• **QUOTED PASSAGE**
---*---
It is our duty to fight for our freedom.
It is our duty to win.
We must love each other and support each other.
We have nothing to lose but our chains
-Assata Shakur
In order to understand the dreams of prison abolitionists, we must first understand the reach of the Prison Industrial Complex. Prison abolitionists look beyond prison walls to see social manifestations of “carcerality,” the cultures that uphold prisons. International prison abolitionist movements, embedded in diverse struggles, demand reforms that would immediately reduce the harm caused to people by incarceration, but ultimately wants revolutionary change to destroy the state that polices and imprisons us, and to transform the ways individuals and communities interact and react.
Defining the Prison Industrial Complex
Prison abolition involves strategies and solutions to address the harms of policing, prisons, immigration detention and punishment and confronting the broader systems of oppression that makes all of society operate within the logic of prisons. Prison abolitionists refer to this problem as the Prison Industrial Complex (PIC). The longstanding US prison abolitionist group Critical Resistance describes the Prison Industrial Complex as “the overlapping interests of government and industry that use surveillance, policing, and imprisonment as solutions to economic, social and political problems.” The reach of the Prison Industrial Complex goes beyond cells and influences our daily lives and our personal negotiations with power.
---*---
• **EXCERPTED RECORDS**

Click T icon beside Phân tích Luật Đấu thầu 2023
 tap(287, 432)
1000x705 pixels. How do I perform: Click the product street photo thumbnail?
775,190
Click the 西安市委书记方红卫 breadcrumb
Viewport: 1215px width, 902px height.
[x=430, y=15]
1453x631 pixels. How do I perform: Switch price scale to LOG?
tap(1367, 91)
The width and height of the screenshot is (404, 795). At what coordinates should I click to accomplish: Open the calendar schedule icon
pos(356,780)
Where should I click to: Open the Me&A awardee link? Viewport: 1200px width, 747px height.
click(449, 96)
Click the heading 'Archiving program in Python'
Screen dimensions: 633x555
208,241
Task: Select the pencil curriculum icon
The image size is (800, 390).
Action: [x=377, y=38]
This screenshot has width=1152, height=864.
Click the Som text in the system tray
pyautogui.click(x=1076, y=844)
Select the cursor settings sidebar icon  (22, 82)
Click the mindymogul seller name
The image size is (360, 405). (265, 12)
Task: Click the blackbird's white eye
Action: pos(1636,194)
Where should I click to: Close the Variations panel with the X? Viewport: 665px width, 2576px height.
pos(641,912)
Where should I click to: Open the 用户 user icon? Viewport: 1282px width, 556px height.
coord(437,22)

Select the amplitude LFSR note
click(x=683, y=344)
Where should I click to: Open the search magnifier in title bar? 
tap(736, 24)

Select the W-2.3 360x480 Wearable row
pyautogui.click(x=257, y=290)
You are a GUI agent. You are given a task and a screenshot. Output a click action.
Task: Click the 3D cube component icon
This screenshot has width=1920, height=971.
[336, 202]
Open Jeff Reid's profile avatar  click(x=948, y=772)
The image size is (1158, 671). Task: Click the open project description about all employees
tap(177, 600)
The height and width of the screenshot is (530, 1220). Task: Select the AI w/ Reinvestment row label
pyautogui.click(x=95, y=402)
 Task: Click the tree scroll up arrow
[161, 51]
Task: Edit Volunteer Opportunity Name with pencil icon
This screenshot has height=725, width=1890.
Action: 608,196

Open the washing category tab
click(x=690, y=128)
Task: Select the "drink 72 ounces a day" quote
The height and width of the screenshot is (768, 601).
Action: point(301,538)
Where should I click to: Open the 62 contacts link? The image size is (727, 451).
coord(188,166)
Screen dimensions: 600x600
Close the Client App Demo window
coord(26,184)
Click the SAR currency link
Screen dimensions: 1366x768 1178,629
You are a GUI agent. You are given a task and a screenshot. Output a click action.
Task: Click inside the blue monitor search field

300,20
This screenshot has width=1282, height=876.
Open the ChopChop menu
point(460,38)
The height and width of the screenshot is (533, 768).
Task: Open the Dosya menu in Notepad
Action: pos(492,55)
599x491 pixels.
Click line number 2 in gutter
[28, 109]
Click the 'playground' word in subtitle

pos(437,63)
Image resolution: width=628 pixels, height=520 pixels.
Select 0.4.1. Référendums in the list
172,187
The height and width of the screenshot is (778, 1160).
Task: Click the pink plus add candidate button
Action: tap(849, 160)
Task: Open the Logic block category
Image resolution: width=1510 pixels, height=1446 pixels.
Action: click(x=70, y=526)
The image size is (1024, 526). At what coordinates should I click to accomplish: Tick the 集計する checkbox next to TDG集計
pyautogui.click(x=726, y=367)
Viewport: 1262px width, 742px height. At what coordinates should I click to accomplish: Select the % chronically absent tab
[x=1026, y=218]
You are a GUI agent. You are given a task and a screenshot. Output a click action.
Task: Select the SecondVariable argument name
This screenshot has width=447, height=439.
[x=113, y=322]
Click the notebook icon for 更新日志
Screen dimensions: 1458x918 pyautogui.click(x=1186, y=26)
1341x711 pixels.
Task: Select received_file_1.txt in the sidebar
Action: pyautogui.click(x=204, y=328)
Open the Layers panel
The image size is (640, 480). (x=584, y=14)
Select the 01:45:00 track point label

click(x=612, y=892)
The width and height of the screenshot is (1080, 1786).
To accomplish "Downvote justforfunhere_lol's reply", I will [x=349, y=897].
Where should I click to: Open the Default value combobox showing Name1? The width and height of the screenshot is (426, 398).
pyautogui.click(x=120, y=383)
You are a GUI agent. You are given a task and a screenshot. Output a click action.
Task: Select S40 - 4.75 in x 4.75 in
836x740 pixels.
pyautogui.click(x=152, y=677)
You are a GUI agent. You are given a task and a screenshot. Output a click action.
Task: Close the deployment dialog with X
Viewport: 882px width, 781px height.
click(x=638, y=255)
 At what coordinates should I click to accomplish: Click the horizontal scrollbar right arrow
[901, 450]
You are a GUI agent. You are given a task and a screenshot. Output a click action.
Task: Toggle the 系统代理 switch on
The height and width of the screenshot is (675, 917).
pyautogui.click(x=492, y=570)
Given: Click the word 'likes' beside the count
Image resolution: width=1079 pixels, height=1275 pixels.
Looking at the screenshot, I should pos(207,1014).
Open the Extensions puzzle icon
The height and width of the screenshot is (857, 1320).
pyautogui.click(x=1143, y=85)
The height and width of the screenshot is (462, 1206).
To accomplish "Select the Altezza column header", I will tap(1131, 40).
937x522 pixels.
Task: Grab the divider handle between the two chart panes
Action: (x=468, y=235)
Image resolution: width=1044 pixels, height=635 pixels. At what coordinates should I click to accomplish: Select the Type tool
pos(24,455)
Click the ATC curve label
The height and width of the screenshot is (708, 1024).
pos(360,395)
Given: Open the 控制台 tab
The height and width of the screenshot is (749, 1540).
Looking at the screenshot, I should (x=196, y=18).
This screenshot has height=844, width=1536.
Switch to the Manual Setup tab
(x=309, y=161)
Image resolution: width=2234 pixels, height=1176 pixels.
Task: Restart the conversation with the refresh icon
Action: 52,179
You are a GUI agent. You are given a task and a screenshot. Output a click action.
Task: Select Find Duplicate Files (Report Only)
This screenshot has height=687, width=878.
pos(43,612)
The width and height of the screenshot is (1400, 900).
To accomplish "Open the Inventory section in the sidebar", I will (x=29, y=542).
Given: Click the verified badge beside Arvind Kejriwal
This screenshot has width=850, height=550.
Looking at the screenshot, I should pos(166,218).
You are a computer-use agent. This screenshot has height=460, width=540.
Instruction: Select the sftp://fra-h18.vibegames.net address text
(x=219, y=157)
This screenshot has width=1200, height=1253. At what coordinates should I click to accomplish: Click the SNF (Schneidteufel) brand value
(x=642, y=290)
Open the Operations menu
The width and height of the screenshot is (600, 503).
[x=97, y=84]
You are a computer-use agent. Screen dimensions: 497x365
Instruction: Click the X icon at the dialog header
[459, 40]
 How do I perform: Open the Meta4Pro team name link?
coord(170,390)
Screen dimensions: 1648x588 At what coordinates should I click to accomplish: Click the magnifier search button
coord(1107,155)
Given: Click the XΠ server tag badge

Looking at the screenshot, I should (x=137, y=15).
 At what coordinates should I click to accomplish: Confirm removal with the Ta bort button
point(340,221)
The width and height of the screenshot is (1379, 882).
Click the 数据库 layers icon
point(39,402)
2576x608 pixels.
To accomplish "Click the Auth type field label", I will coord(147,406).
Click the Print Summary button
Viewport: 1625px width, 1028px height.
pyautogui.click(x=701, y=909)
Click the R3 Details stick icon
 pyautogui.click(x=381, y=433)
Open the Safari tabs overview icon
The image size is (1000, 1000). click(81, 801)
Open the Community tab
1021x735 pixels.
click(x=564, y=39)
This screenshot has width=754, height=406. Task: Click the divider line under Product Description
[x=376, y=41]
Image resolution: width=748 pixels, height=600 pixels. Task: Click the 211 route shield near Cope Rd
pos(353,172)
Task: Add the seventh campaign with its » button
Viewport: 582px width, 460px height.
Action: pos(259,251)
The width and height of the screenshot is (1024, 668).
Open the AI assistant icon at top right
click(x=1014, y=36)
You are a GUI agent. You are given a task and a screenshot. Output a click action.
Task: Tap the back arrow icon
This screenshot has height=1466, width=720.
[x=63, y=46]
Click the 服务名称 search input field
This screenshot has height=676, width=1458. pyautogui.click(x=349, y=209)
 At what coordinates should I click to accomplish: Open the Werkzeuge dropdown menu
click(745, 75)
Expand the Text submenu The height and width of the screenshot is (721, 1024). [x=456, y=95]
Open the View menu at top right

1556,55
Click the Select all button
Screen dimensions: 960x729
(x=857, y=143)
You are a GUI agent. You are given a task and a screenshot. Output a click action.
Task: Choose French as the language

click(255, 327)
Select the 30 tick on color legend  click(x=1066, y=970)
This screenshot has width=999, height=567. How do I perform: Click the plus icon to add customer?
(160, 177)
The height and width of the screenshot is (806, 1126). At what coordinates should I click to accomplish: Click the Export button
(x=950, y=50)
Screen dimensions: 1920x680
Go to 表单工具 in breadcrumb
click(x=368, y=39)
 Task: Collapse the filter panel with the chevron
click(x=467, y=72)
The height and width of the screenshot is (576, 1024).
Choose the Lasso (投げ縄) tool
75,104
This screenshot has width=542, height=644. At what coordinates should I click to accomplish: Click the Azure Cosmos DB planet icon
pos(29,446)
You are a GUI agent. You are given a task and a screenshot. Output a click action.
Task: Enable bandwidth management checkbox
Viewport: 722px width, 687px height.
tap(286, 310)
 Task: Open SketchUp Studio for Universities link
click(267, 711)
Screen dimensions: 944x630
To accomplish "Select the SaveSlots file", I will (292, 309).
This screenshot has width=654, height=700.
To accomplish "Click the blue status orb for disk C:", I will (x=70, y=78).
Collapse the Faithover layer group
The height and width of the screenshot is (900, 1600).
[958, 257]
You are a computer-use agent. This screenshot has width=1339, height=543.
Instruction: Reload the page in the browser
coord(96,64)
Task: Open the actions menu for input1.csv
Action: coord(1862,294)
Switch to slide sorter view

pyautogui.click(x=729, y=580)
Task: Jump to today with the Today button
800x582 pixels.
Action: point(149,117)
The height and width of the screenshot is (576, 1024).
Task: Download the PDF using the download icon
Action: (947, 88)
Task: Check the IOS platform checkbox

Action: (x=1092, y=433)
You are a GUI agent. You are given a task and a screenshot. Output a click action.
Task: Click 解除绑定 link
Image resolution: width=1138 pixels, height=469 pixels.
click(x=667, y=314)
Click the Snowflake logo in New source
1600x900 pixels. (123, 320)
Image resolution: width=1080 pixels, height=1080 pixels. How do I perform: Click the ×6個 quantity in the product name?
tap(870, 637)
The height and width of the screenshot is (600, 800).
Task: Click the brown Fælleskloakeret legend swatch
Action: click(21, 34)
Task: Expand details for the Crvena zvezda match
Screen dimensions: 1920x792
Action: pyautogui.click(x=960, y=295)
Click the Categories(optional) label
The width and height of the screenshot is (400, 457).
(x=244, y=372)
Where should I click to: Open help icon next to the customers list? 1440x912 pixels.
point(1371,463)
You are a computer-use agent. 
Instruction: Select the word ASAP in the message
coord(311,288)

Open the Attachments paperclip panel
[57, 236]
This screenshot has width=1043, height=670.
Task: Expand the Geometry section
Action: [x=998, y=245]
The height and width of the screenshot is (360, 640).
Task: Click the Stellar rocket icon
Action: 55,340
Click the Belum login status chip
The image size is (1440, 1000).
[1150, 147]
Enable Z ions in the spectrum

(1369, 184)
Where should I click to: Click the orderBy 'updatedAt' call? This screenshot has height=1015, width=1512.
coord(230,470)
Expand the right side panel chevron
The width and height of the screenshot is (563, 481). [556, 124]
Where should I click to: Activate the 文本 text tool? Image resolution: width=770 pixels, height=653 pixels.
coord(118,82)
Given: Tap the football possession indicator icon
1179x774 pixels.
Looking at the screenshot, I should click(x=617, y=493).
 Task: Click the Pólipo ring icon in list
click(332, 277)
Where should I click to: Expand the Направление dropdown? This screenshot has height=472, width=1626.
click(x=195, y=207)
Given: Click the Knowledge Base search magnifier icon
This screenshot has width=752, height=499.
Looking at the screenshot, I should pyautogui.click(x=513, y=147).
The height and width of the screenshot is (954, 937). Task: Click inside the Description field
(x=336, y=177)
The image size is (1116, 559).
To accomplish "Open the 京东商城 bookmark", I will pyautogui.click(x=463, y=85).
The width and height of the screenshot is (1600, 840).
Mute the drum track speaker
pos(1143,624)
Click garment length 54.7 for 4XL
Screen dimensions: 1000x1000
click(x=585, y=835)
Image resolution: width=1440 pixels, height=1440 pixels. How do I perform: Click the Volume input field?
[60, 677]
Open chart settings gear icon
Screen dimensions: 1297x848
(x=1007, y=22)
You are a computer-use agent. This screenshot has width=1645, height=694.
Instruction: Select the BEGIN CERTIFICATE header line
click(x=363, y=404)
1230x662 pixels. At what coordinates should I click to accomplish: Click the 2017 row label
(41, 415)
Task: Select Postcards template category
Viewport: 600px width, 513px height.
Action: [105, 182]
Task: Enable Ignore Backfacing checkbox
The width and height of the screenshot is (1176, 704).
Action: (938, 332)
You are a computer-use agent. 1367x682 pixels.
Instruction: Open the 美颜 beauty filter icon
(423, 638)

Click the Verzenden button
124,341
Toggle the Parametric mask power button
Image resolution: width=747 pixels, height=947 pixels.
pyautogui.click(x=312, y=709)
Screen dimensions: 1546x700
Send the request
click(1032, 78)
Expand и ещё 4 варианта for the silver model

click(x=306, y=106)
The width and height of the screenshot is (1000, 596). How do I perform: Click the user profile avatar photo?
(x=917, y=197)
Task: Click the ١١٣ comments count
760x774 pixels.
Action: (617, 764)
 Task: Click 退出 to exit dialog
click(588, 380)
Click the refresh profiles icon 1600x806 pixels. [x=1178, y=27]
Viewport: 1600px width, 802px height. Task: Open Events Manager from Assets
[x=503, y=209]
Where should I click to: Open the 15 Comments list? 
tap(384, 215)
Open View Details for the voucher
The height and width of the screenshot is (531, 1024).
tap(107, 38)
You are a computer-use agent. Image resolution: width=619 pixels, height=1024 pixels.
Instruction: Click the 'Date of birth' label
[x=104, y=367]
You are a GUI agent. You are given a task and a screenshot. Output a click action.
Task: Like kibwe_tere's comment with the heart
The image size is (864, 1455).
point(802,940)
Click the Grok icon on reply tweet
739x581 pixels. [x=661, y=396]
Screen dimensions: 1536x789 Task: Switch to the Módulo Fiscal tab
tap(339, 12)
---*---
• **WORK ORDER 1**
Repeat the passage on prison abolition word for word, from "Defining the Prison" to "negotiations with power.".
• **WORK ORDER 2**
Answer these questions using the passage on prison abolition:
(a) To whom are the opening lines credited?
(b) What do prison abolitionists look beyond prison walls to see?
(c) Which group is named as a longstanding US prison abolitionist group?

• **YOUR RESPONSE 1**
Defining the Prison Industrial Complex
Prison abolition involves strategies and solutions to address the harms of policing, prisons, immigration detention and punishment and confronting the broader systems of oppression that makes all of society operate within the logic of prisons. Prison abolitionists refer to this problem as the Prison Industrial Complex (PIC). The longstanding US prison abolitionist group Critical Resistance describes the Prison Industrial Complex as “the overlapping interests of government and industry that use surveillance, policing, and imprisonment as solutions to economic, social and political problems.” The reach of the Prison Industrial Complex goes beyond cells and influences our daily lives and our personal negotiations with power.

• **YOUR RESPONSE 2**
(a) Assata Shakur
(b) Social manifestations of "carcerality," the cultures that uphold prisons
(c) Critical Resistance